**TASK TO CARRY OUT:** Below are some records; quote exactly the lines from the one that contains "Check off Pick" through the one that contains "This screenshot has height=817, width=1374.", inclusive, and no others.

**GIVEN INFORMATION:**
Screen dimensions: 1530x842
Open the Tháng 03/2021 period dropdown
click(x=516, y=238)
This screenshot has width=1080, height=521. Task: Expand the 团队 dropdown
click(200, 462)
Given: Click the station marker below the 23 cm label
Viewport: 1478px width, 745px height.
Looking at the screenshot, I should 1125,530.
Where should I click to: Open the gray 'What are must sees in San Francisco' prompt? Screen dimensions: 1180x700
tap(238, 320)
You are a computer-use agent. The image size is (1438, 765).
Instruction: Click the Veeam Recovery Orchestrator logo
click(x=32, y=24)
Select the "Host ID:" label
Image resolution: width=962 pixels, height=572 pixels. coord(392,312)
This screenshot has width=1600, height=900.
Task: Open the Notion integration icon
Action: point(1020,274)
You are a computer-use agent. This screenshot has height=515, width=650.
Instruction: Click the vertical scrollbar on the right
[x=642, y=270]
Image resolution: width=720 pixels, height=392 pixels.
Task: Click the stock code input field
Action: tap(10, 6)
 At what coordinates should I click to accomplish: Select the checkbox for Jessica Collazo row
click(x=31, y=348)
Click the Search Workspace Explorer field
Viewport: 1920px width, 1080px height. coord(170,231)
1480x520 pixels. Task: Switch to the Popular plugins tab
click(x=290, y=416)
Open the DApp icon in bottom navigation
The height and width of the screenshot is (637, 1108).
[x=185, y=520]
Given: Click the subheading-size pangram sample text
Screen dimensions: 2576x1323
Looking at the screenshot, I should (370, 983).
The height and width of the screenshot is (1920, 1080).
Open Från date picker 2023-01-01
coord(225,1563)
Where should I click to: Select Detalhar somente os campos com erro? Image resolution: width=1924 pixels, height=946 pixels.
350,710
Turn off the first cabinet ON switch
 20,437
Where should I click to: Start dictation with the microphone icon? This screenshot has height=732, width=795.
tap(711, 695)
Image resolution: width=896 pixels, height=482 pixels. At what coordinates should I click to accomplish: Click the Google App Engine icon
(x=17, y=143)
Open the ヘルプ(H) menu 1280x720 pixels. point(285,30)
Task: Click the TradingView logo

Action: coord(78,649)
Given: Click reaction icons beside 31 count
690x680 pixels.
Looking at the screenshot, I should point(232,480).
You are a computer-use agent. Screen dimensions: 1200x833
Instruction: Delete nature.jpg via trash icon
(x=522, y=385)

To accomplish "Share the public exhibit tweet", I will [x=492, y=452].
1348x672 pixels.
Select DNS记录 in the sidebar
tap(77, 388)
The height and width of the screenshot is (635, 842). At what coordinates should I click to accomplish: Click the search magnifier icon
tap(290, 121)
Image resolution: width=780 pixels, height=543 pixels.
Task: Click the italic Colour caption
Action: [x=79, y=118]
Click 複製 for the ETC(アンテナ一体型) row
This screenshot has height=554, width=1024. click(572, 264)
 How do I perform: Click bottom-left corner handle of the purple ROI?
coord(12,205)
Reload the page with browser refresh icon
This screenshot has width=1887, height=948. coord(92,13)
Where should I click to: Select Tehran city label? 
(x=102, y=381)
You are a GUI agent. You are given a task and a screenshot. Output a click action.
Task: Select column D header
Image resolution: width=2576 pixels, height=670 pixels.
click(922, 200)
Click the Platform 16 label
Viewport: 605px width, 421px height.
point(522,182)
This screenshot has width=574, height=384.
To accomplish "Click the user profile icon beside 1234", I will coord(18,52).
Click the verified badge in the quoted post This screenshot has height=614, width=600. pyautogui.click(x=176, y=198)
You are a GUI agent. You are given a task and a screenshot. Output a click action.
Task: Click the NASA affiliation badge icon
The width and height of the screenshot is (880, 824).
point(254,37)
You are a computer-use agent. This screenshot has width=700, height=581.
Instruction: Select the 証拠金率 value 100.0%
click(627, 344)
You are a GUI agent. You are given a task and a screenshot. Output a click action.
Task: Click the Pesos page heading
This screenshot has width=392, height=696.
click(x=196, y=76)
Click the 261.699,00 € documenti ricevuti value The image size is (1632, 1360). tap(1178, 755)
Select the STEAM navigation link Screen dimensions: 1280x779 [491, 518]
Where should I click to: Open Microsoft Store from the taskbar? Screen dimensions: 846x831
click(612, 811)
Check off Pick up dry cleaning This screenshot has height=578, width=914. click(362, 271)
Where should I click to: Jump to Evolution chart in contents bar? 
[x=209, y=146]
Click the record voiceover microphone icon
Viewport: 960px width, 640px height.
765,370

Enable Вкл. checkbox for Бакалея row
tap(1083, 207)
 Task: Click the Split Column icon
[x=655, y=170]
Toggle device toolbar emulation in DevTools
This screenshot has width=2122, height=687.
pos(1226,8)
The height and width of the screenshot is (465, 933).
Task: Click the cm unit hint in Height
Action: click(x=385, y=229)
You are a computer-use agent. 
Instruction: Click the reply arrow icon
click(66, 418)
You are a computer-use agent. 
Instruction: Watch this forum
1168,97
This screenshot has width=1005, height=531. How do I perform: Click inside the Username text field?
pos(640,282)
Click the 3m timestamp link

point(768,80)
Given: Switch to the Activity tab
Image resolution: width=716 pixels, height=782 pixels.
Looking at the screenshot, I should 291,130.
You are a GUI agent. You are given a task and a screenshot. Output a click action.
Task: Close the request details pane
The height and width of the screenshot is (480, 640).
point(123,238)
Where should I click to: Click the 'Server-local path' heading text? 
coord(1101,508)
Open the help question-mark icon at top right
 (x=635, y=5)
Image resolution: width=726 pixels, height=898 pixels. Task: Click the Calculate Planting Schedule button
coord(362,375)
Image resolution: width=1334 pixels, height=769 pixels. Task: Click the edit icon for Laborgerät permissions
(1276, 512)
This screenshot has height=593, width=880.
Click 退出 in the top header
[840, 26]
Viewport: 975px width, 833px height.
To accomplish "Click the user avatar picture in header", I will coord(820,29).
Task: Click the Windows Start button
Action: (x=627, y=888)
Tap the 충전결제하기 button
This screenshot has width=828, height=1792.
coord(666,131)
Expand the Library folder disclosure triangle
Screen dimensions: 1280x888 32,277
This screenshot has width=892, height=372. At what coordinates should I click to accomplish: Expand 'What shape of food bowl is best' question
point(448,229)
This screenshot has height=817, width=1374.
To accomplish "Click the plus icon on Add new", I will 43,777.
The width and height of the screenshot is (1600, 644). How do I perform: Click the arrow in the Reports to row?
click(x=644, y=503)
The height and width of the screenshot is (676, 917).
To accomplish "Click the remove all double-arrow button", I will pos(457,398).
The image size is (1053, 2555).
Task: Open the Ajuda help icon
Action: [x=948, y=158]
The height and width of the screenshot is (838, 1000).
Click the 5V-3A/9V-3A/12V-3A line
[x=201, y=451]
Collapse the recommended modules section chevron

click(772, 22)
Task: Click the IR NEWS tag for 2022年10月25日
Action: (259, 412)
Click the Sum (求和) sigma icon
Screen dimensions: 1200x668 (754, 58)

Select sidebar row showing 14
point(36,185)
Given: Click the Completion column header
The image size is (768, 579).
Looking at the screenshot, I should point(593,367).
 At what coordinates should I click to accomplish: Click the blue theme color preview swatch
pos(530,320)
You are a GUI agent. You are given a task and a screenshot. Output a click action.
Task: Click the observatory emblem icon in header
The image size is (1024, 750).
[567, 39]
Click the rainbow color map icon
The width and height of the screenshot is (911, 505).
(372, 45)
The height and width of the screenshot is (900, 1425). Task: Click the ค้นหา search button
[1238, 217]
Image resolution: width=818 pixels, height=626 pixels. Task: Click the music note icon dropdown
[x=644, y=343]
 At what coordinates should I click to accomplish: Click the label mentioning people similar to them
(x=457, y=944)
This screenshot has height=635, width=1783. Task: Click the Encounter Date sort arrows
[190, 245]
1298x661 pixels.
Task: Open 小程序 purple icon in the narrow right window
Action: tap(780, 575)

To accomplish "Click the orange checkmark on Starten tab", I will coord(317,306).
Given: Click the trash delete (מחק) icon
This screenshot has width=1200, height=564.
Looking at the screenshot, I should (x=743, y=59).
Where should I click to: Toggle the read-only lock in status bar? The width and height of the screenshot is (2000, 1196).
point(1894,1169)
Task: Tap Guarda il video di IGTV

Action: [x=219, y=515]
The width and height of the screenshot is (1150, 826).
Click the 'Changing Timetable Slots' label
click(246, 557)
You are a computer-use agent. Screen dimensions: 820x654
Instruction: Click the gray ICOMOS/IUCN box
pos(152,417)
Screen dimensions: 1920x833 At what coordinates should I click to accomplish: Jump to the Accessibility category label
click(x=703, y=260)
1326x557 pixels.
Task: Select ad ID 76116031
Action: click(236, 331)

**PROBLEM SOLUTION:**
Check off Pick up dry cleaning This screenshot has height=578, width=914. click(362, 271)
Where should I click to: Jump to Evolution chart in contents bar? 
[x=209, y=146]
Click the record voiceover microphone icon
Viewport: 960px width, 640px height.
765,370

Enable Вкл. checkbox for Бакалея row
tap(1083, 207)
 Task: Click the Split Column icon
[x=655, y=170]
Toggle device toolbar emulation in DevTools
This screenshot has width=2122, height=687.
pos(1226,8)
The height and width of the screenshot is (465, 933).
Task: Click the cm unit hint in Height
Action: click(x=385, y=229)
You are a computer-use agent. 
Instruction: Click the reply arrow icon
click(66, 418)
You are a computer-use agent. 
Instruction: Watch this forum
1168,97
This screenshot has width=1005, height=531. How do I perform: Click inside the Username text field?
pos(640,282)
Click the 3m timestamp link

point(768,80)
Given: Switch to the Activity tab
Image resolution: width=716 pixels, height=782 pixels.
Looking at the screenshot, I should 291,130.
You are a GUI agent. You are given a task and a screenshot. Output a click action.
Task: Close the request details pane
The height and width of the screenshot is (480, 640).
point(123,238)
Where should I click to: Click the 'Server-local path' heading text? 
coord(1101,508)
Open the help question-mark icon at top right
 (x=635, y=5)
Image resolution: width=726 pixels, height=898 pixels. Task: Click the Calculate Planting Schedule button
coord(362,375)
Image resolution: width=1334 pixels, height=769 pixels. Task: Click the edit icon for Laborgerät permissions
(1276, 512)
This screenshot has height=593, width=880.
Click 退出 in the top header
[840, 26]
Viewport: 975px width, 833px height.
To accomplish "Click the user avatar picture in header", I will coord(820,29).
Task: Click the Windows Start button
Action: (x=627, y=888)
Tap the 충전결제하기 button
This screenshot has width=828, height=1792.
coord(666,131)
Expand the Library folder disclosure triangle
Screen dimensions: 1280x888 32,277
This screenshot has width=892, height=372. At what coordinates should I click to accomplish: Expand 'What shape of food bowl is best' question
point(448,229)
This screenshot has height=817, width=1374.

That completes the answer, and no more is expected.